Con la promesa de despedirnos al día siguiente cuando tomase el autobús que le alejaría para siempre del pueblo y de mi vida, volví al restaurante. Caía ya la tarde y estaba cansada. El rato que había pasado en el cementerio había servido para serenarme, pero no para quitarme la tristeza. Rodrigo volvía a su casa, como era de esperar, y lo iba a hacer antes de que pudiese arrepentirse. Tenía sentimientos encontrados, como todos, con la diferencia de que su relación con su familia durante aquel tiempo había sido inexistente.
Curioso teniendo en cuenta que le permitían llamar por teléfono siempre que quería...
Pero los problemas de Rodrigo y los cerdos de sus padres eran privados y no quise meterme. Al fin y al cabo, al día siguiente viviría el gran momento que llevaba esperando quince años, por lo que no quería influirle en nada. Que fuera feliz con su familia, se lo merecía. Aunque claro, teniendo en cuenta que su familia había sido incapaz de buscarlo durante todo aquel tiempo...
Pero no, no quería meterme.
No debía meterme.
Me tragué mis pensamientos, por turbios y furiosos que fueran, y volví al restaurante. A aquella hora el salón estaba bastante más vacío, aunque mis hermanas seguían sirviendo platos y bebidas bajo las órdenes de mi padre.

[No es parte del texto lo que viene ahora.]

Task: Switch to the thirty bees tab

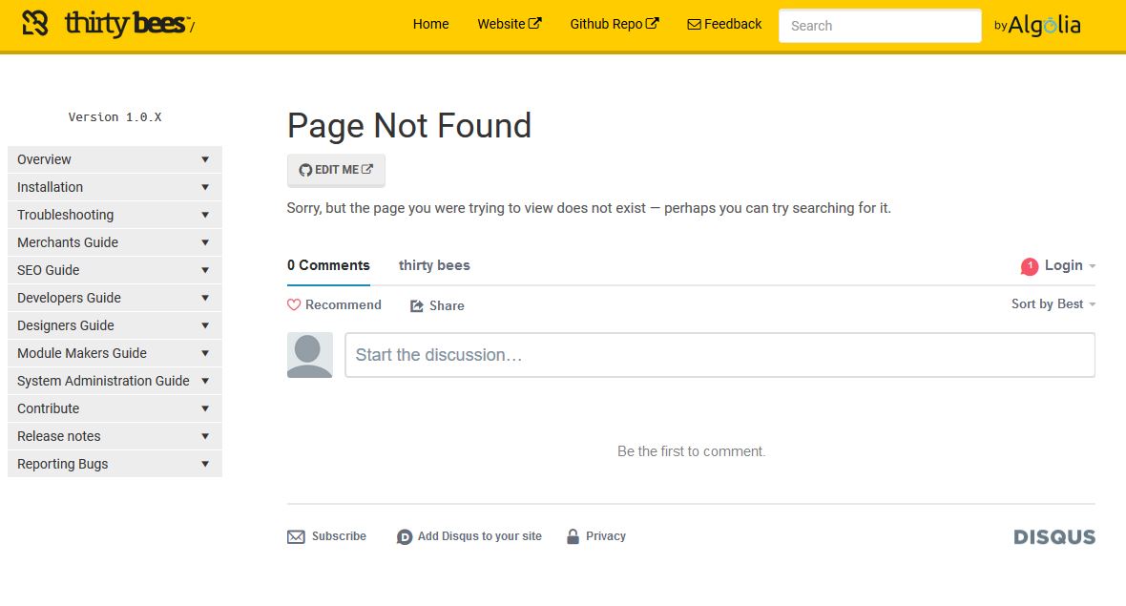Action: click(434, 265)
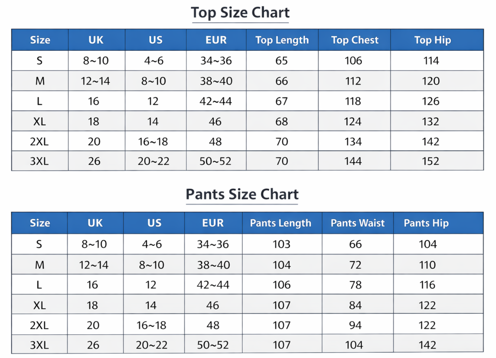Image resolution: width=496 pixels, height=358 pixels.
Task: Select top hip value 152
Action: [x=430, y=161]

Te preguntarás... ¿las ayudé? No, por supuesto que no. A pesar de su insistencia en que debía colaborar en el negocio familiar, yo seguía convencida de que tarde o temprano volvería a Madrid, así que, en lugar de coger un delantal y una bandeja y tomar nota, busqué por la sala alguien con quien sentarme a tomar un café. Me sentía sola y tenía ganas de hablar.

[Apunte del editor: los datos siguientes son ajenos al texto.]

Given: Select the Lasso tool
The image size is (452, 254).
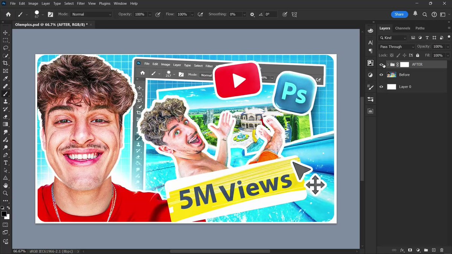Looking at the screenshot, I should coord(5,48).
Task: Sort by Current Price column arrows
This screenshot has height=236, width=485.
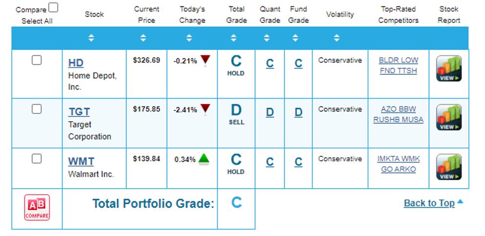Action: tap(143, 38)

Y sí, había alguien con quien hacerlo.
Alguien que, en ese preciso momento me estaba mirando.
Sonrió cuando me acerqué.
—Empezaba a creer que te habías olvidado de mí... —me saludó Raúl Belmonte. Su voz, antes aguda y aniñada, ahora era muy profunda—. Porque te acuerdas de mí, ¿verdad?
La duda me hizo reír. Le guiñé el ojo, logrando con aquel sencillo gesto que se relajara, y le besé las mejillas cuando se levantó. El muy cabrón se había puesto enorme: casi dos metros de "Media"... digo, de Belmonte.
—Es una sorpresa verte por aquí, Raúl —respondí con inesperada amabilidad—, no te esperaba. Hacía tanto que no sabía nada de ti, que...
—Que me dabas por muerto, ¿no?
No pude disimular lo evidente.
—Ya, bueno, mucha gente lo cree, pero ya ves. —Se encogió de hombros—. Aquí estoy, vivito y coleando. Pero oye, siéntate, anda. Te invito a lo que quieras.
—En realidad debería invitarte yo, ¿no? Es mi restaurante.
Raúl tenía una sonrisa muy bonita. De hecho, todo él había mejorado mucho con los años. Los ojos le brillaban con melancolía, a juego con el resto de su aspecto gótico, pero en general ofrecía muy buena imagen. Además, vestía con ropa cara. Puede que intentase disimularlo con el abrigo, el cual podría haber robado a un mendigo fácilmente, pero se notaba que tenía dinero.
Parecía que la vida le había sonreído.
Mejor, pensé, que al menos alguien sea feliz.
Aproveché que mi padre estaba cerca para pedirle un café. Me sorprendió la mirada cargada de reproche con la que me respondió, pero tampoco le presté demasiada atención. No era propio de él; supuse que estaría cansado.
Esperé a que plantase la taza en la mesa, la cual aún no sé cómo sobrevivió al golpe, y ya de nuevo a solas con Raúl, le miré con detenimiento. Tenía el pelo cuidadosamente colocado sobre las orejas... Presumido.
—¿Entonces es verdad? ¿Has venido para quedarte?